> **Passage provided**:
CODEWITHSUNDEEP
phpmysqlsql
user756659
user756659

Reputation: 3512

group subquery counts in mysql statement?

Wondering if this is possible or not. In the statement below I am getting counts from different tables. This prints our an array of totals for each user_id.

Is there any way to combine these totals so it returns a single array with the totals? I am using subqueries as joins were taking a hit performance-wise so joining is not an option.

$stmt = $db->prepare("
    SELECT
        (SELECT COUNT(*) FROM log1 WHERE log1.user_id = users.user_id AS l1,
        (SELECT COUNT(*) FROM log2 WHERE log2.user_id = users.user_id AS l2,
        (SELECT COUNT(*) FROM log3 WHERE log3.user_id = users.user_id AS l3,
        (SELECT COUNT(*) FROM log4 WHERE log4.user_id = users.user_id  AS l4
    FROM computers
    INNER JOIN users
        ON users.computer_id = computers.computer_id    
    WHERE computers.account_id = :cw_account_id AND computers.status = :cw_status
");

$binding = array(
    'cw_account_id' => $_SESSION['user']['account_id'],
    'cw_status' => 1
);

$stmt->execute($binding);

$result = $stmt->fetchAll(PDO::FETCH_ASSOC);

At the moment I am doing something like this with the return to get the result I want:

foreach($result as $key)

> **Written task 1**: Print the part of the entries that opens with the line containing "Given: Enable Show" and runs through the end of the entries, leaving the pictures out.
The text and the entries come from different sources.

[Word and item positions]
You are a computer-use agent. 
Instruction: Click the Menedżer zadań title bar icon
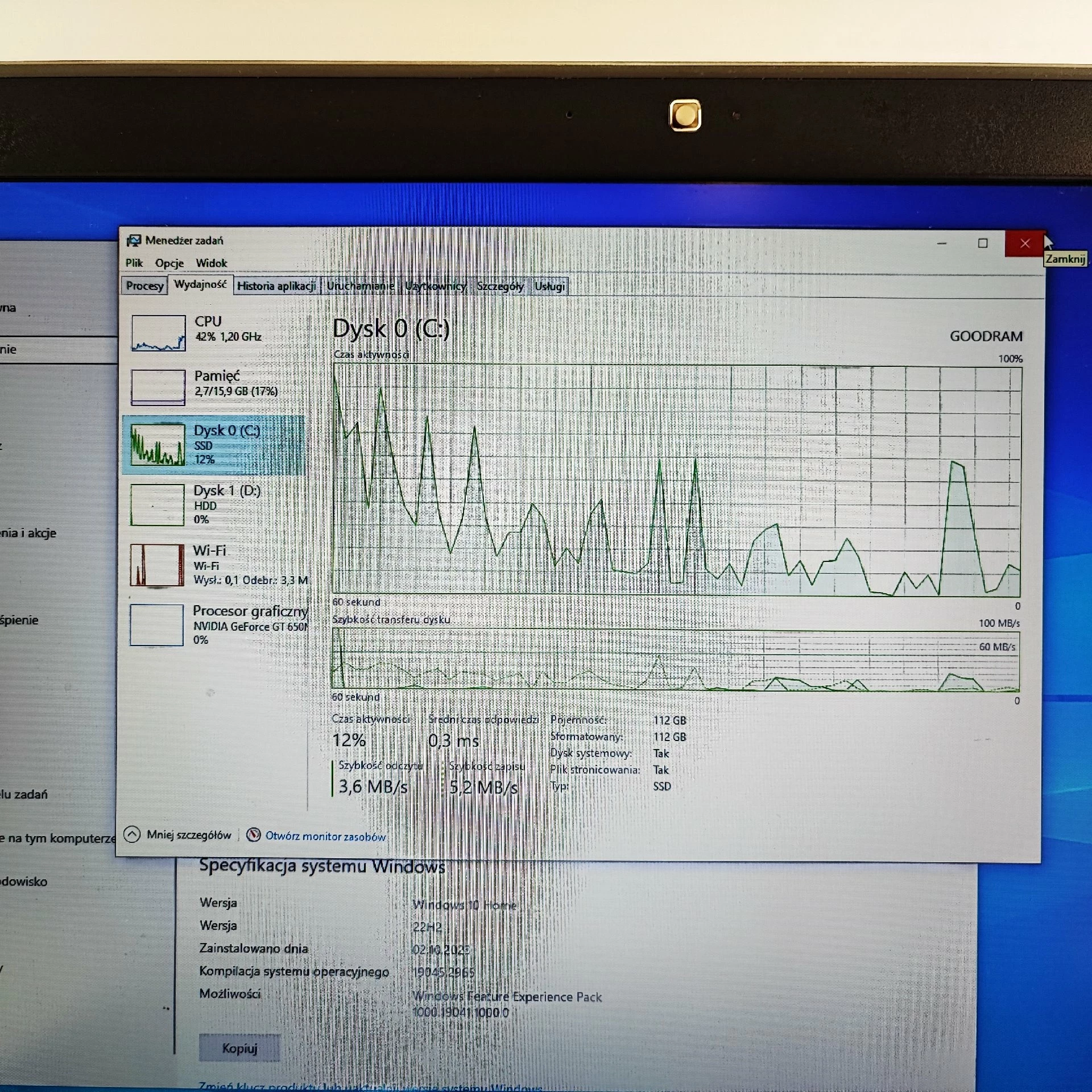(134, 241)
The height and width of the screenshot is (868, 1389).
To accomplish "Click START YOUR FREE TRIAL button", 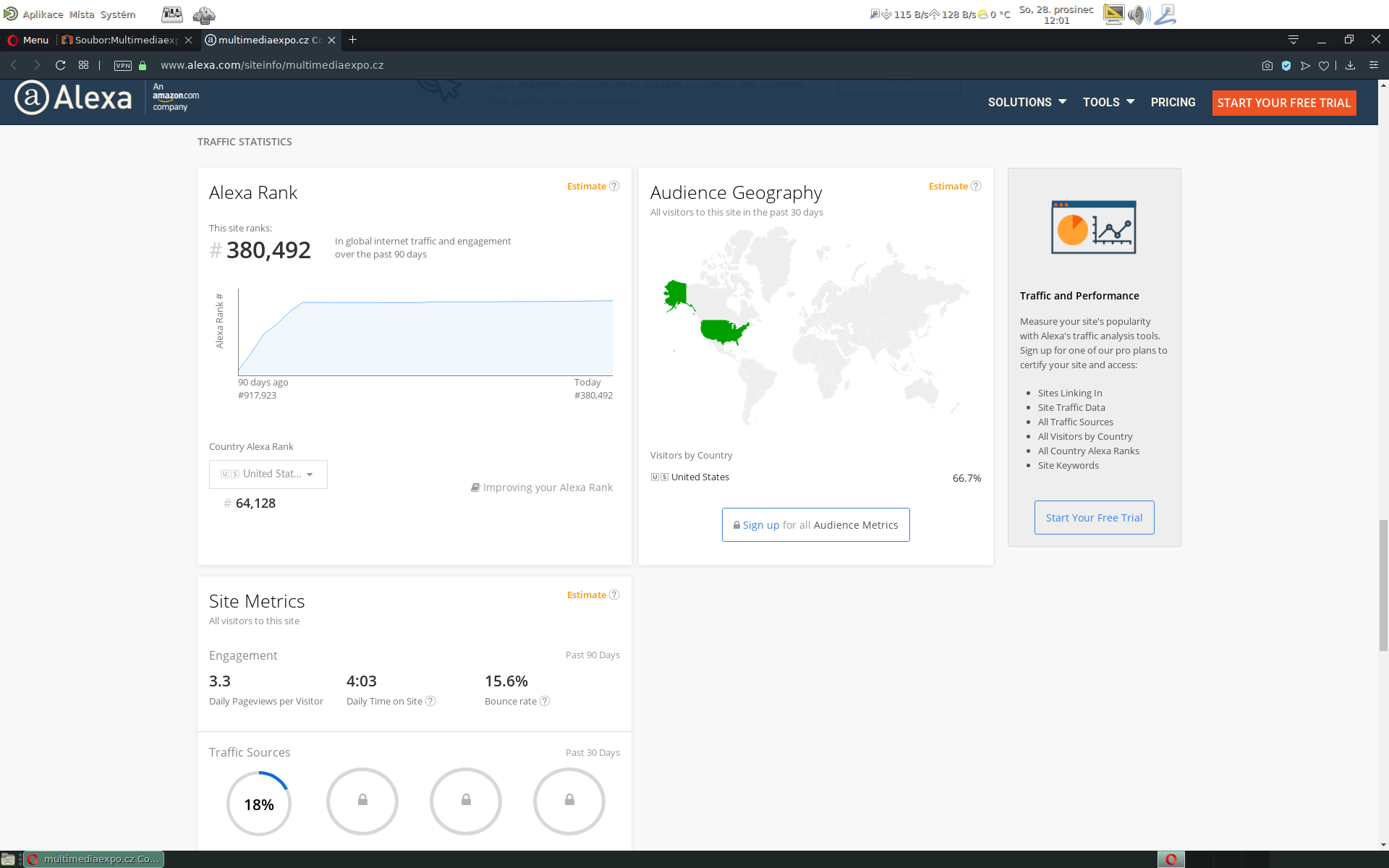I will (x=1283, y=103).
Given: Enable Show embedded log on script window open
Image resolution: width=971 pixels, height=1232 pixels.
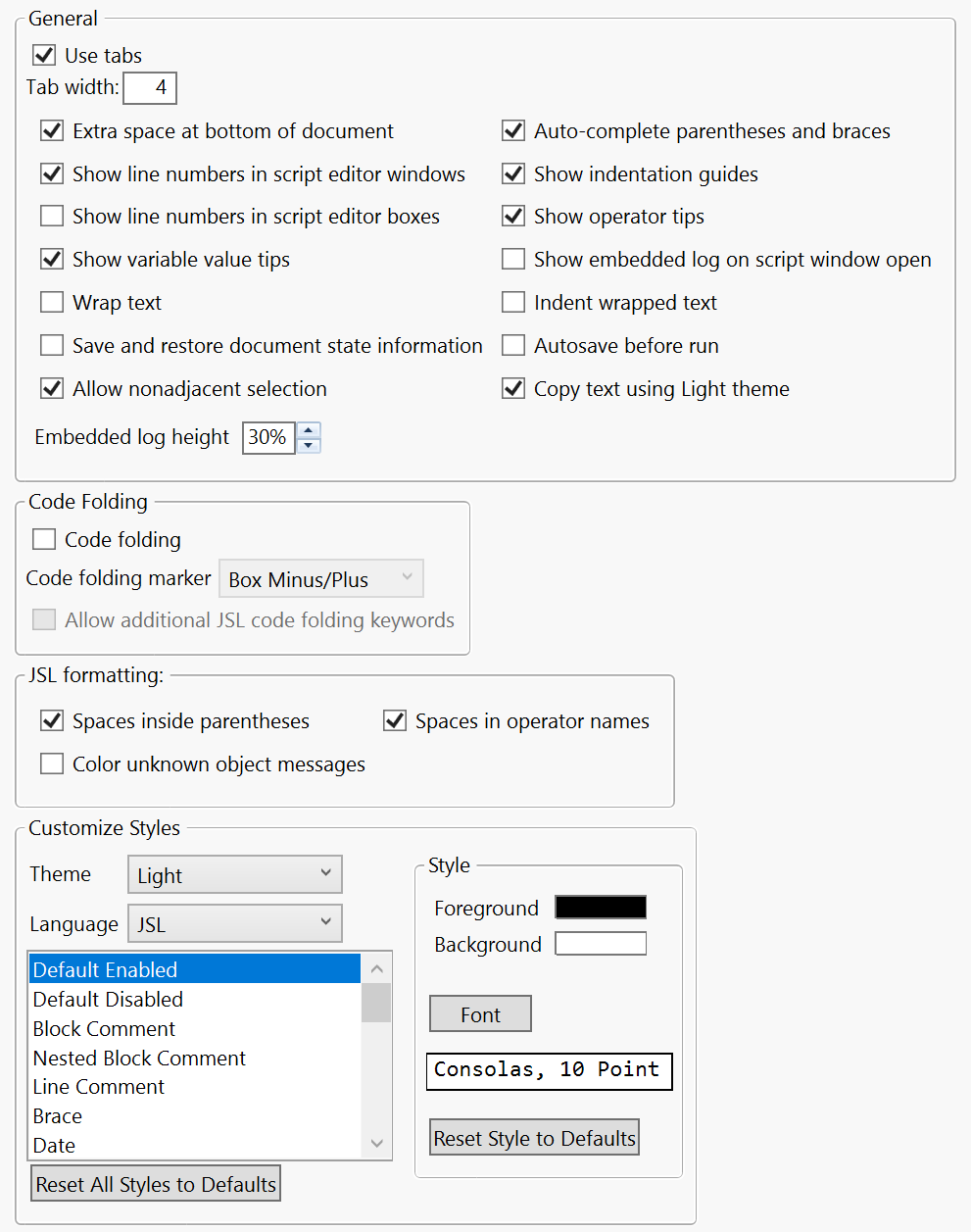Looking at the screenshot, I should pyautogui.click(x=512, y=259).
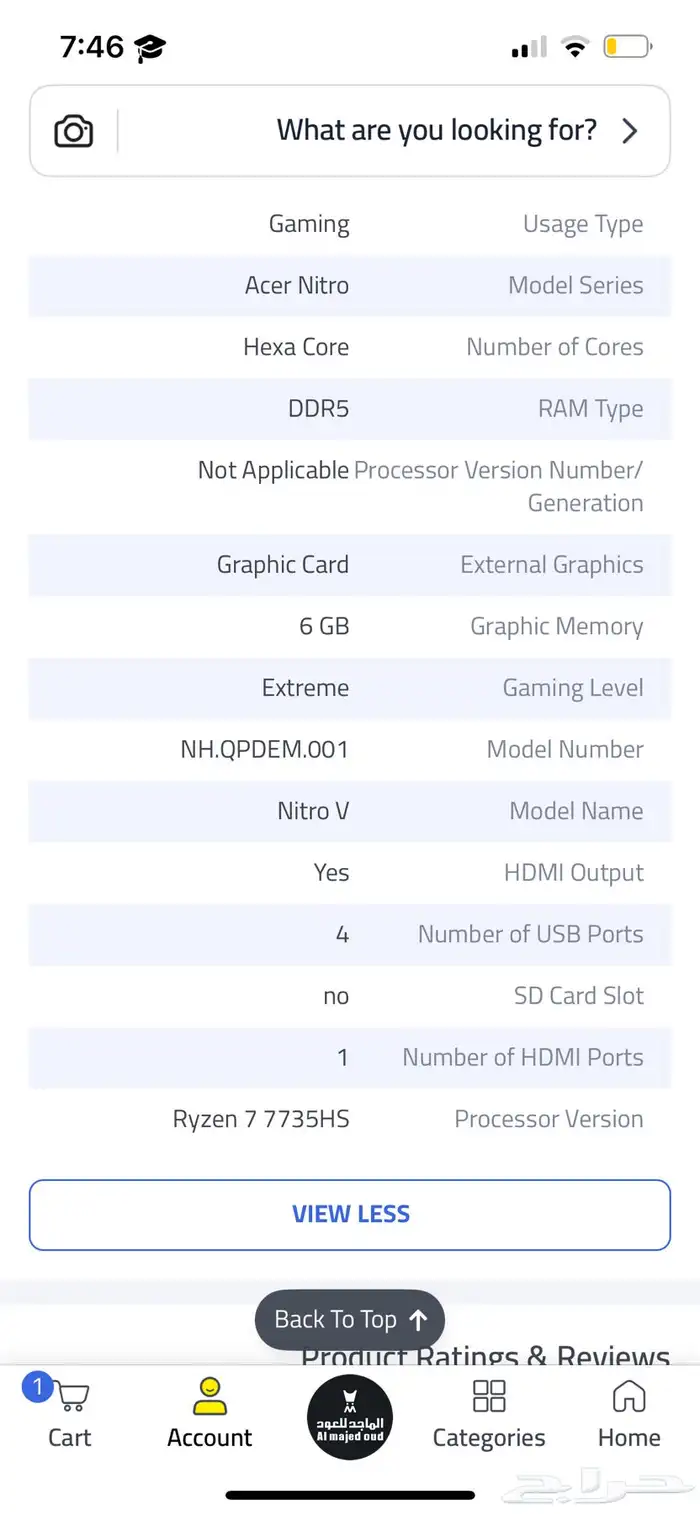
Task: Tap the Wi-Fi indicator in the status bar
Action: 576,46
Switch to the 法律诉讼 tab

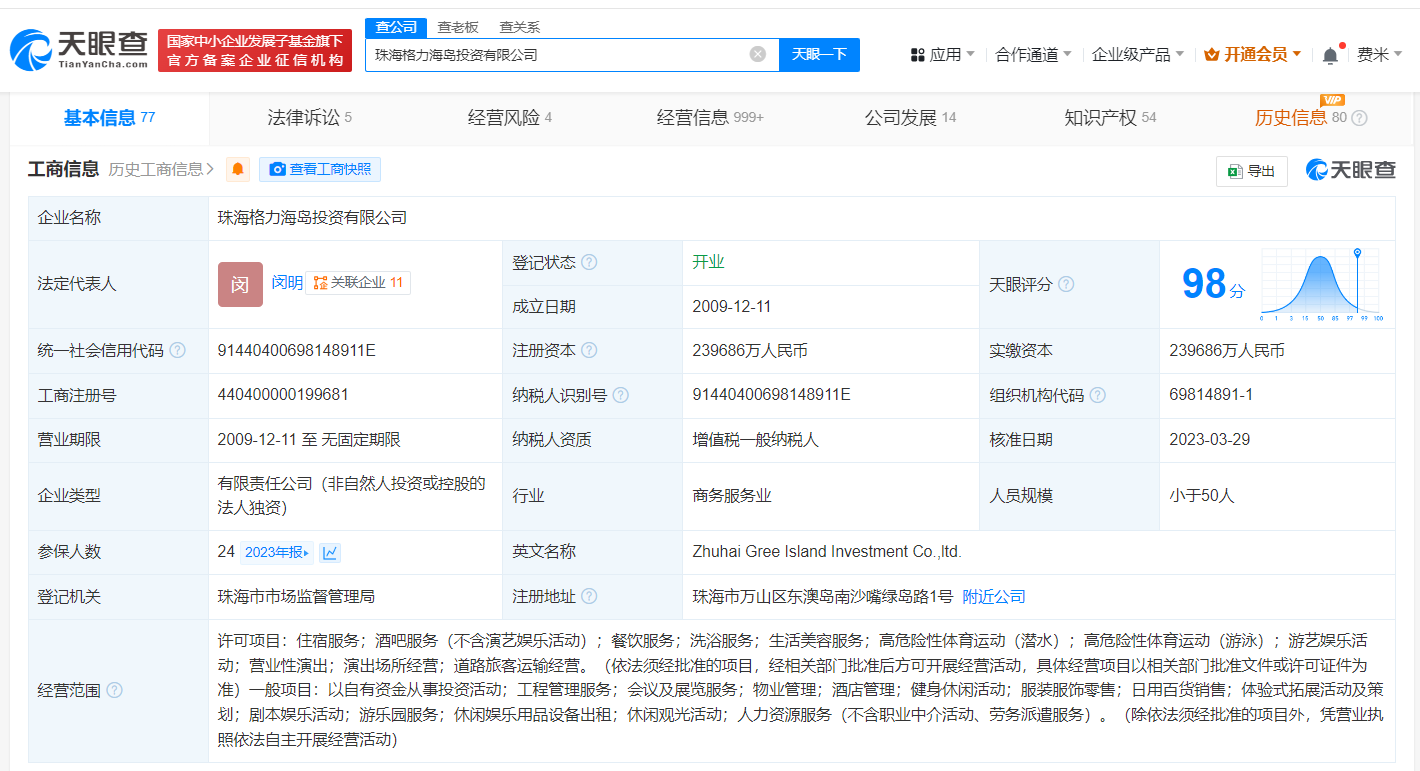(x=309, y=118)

> **Written task 2**: For each statement, say whether it agrees with the MySQL question, answering yes or no and quoting the words of the question that decide it. (a) The poster avoids joins because of performance. (b) The status value bound to the query is 0. (c) The results are fetched as associative arrays.

> **Exercise response 1**:
Given: Enable Show embedded log on script window open
Image resolution: width=971 pixels, height=1232 pixels.
Looking at the screenshot, I should pyautogui.click(x=512, y=259).
Task: Tap the Wi-Fi indicator in the status bar
Action: 576,46
Switch to the 法律诉讼 tab

(x=309, y=118)

> **Exercise response 2**:
(a) Yes: "joins were taking a hit performance-wise so joining is not an option."
(b) No: "'cw_status' => 1"
(c) Yes: "$result = $stmt->fetchAll(PDO::FETCH_ASSOC);"